**TEKST ŹRÓDŁOWY:**
Spis był nierzetelny

Rozmawiał Krzysztof Ogiolda
Z posłem Henrykiem Krollem, przewodniczącym Zarządu TSKN

- Czy jest pan rozczarowany, że o dwadzieścia tysięcy więcej obywateli polskich zadeklarowało w spisie powszechnym narodowość śląską niż niemiecką?

- Tego nie można tak porównywać. To są dwie różne rzeczy. Ja też czuję się etnicznie Ślązakiem, ale narodowościowo Niemcem. Dane dotyczące mniejszości narodowych w Polsce zostały w spisie powszechnym wyjątkowo zaniżone. Dotyczy to zarówno mniejszości niemieckiej (153 tys.), białoruskiej (49 tys.), jak i ukraińskiej (31 tys.). Bierze się to min. stąd, że 770 tys. respondentów w ogóle nie określiło swojej narodowości. Na Opolszczyźnie - według spisu - 9,8 proc. mieszkańców, czyli ponad 100 tys., przebywa za granicą. Ich z pewnością należałoby dopisać do mniejszości niemieckiej. A ponadto uważam, że spis nie był należycie przeprowadzony.

- Co zarzuca pan rzetelności spisu?

- Najprostszy przykład. Do mnie rachmistrz spisowy przyszedł dwa dni po zakończeniu spisu na moją osobistą interwencję. Wiele osób skarżyło mi się, że rachmistrze spisywali dane ołówkiem albo przyjmowali je przez telefon. Dlatego twierdzę, że to nie był rzetelny spis. Bo też takie rzeczy powinny robić osoby publicznego zaufania, a nie bezrobotni i ludzie przypadkowi.

- Jakie konsekwencje społeczne będzie miał według pana fakt, że największą mniejszością w Polsce jest - według spisu - mniejszość śląska?

- Wmówiono ludziom, że jest coś takiego jak śląskość w rozumieniu narodowości. Na początku lipca na wokandzie w Strasbourgu stanie ponownie problem oficjalnego uznania narodowości śląskiej. Dane spisowe będą w tym procesie argumentem koronnym. Skoro Polacy chcieli mieć narodowość śląską, to ją teraz będą mieli. A sprawa uznania narodowości wiąże się z możliwością ubiegania się o swoją państwowość. Tego pasztetu nie upiekła mniejszość niemiecka, lecz Polacy sami przez fałszowanie historii. Natomiast tym, którzy domagali się uznania narodowości śląskiej, gratuluję, bo dopięli swego.

**MATERIAŁ:**
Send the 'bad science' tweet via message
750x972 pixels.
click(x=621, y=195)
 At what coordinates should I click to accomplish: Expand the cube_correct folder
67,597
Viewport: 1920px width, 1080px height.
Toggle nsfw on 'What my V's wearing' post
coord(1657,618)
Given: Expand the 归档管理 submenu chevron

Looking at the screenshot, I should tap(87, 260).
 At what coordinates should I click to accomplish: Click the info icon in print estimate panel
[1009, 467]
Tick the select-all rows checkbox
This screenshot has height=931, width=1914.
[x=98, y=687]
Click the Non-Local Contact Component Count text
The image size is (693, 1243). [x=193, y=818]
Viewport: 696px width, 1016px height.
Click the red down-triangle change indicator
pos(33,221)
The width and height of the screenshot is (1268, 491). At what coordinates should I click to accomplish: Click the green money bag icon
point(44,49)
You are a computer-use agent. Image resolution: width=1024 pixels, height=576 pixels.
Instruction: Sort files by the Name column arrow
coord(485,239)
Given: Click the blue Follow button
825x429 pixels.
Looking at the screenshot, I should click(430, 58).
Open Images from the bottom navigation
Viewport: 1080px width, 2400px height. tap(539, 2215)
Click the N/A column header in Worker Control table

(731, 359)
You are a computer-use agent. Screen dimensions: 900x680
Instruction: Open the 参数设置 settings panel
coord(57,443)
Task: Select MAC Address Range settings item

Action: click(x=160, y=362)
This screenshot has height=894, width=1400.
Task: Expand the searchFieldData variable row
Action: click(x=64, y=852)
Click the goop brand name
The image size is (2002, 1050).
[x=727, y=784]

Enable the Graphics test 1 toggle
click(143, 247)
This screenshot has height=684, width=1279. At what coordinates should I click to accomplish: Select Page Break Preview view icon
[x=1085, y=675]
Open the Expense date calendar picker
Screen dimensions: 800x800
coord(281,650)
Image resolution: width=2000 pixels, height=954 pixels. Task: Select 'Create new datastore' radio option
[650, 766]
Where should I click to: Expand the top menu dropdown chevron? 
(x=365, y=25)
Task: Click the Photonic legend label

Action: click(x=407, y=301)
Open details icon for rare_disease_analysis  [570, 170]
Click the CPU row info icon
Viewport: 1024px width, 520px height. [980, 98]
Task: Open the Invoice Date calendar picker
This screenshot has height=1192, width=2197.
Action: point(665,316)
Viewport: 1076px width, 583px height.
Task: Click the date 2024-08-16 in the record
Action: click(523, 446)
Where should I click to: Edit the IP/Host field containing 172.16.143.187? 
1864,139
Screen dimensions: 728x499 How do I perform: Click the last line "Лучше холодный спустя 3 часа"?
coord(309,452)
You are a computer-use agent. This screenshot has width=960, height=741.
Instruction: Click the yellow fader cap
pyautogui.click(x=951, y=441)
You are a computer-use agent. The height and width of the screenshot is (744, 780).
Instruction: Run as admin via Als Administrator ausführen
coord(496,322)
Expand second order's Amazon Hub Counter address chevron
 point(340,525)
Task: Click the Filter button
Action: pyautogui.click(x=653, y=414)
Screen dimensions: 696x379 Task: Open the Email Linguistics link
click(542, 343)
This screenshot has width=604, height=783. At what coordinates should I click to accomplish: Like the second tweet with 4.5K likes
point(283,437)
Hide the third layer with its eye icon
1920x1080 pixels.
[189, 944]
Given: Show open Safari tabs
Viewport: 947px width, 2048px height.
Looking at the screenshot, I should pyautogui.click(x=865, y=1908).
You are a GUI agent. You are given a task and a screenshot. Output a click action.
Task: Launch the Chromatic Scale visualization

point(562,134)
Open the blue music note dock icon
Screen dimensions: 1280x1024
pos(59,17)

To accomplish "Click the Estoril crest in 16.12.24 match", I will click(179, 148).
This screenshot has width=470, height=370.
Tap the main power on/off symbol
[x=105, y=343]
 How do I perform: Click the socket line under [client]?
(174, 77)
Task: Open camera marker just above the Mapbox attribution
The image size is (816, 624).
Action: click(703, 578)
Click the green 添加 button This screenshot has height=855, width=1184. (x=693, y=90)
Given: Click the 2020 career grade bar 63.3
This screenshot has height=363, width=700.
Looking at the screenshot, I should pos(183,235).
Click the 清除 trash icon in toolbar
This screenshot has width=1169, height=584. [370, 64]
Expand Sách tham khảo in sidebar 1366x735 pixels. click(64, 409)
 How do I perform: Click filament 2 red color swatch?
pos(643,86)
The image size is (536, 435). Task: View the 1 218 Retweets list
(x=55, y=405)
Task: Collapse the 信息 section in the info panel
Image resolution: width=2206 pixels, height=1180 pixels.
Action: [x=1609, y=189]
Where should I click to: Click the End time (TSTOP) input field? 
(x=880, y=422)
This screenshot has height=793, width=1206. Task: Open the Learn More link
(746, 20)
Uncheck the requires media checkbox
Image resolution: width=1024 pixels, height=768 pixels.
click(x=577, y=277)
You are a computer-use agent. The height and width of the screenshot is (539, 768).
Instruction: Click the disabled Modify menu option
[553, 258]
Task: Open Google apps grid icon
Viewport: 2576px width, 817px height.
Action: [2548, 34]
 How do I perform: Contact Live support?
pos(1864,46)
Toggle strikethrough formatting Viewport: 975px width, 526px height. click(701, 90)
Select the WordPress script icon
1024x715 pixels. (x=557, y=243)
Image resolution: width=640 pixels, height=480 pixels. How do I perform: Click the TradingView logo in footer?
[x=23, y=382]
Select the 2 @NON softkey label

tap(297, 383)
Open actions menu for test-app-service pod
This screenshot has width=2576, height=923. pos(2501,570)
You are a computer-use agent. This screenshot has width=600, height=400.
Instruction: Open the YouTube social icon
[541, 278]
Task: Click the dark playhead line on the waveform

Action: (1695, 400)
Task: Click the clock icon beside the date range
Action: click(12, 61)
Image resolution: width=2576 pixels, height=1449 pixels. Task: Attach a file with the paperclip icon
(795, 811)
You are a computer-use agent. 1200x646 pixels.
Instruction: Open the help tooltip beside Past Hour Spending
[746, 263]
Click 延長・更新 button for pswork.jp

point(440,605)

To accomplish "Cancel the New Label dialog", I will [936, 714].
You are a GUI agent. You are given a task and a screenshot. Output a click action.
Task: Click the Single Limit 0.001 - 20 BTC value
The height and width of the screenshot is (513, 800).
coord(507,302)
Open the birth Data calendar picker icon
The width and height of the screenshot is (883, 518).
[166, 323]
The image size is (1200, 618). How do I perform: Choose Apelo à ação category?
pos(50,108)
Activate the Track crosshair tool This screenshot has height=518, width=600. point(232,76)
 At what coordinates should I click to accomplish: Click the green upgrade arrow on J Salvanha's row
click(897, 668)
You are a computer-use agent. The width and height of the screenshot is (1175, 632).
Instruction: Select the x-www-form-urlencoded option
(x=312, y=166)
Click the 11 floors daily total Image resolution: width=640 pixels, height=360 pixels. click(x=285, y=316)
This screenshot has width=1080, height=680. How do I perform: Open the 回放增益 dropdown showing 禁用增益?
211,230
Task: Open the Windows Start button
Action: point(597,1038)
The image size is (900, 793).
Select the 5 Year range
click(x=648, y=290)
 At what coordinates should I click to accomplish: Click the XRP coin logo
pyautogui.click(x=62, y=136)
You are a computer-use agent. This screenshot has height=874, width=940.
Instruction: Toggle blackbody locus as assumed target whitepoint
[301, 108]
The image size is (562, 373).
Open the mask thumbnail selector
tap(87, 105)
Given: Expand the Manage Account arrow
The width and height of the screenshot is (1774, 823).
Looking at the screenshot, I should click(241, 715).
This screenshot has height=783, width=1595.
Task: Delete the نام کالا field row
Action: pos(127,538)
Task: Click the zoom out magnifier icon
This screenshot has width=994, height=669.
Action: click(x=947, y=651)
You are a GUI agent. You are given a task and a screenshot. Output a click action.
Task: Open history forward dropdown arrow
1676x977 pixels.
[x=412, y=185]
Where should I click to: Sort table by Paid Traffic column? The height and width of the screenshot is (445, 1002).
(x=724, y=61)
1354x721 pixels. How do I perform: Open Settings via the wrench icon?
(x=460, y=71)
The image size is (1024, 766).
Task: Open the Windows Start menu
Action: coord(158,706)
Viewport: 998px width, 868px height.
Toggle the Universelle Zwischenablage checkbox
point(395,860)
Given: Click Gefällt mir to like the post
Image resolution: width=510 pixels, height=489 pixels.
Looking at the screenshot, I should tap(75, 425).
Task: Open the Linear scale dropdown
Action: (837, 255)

**CEL:** Kiedy według tekstu źródłowego rachmistrz spisowy przyszedł do Henryka Krolla? Odpowiadaj wyłącznie na podstawie tekstu źródłowego.

**ROZWIĄZANIE:** Dwa dni po zakończeniu spisu, na jego osobistą interwencję.